[[ RAW DATA, beginning ]]

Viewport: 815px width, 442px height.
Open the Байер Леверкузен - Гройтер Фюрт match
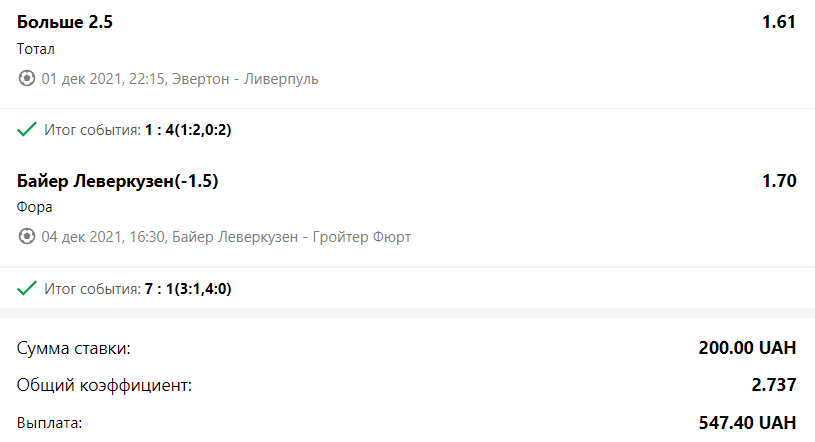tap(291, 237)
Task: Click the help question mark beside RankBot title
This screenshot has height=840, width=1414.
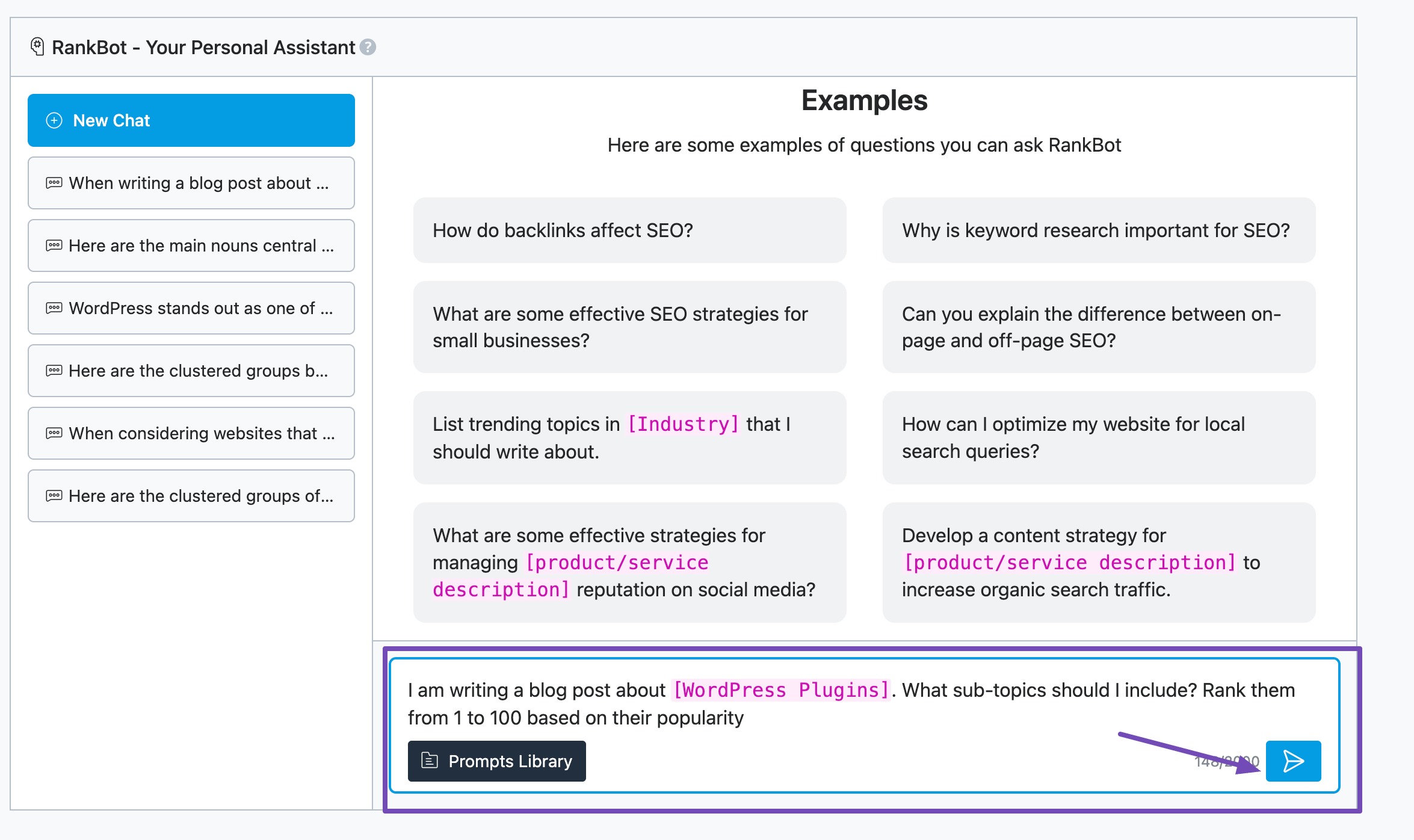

[[ RAW DATA, end ]]

**WHAT NEEDS TO BE DONE:** Go through the entries above and copy every line containing "height".

**RESPONSE FOR THIS EXERCISE:**
Viewport: 815px width, 442px height.
This screenshot has height=840, width=1414.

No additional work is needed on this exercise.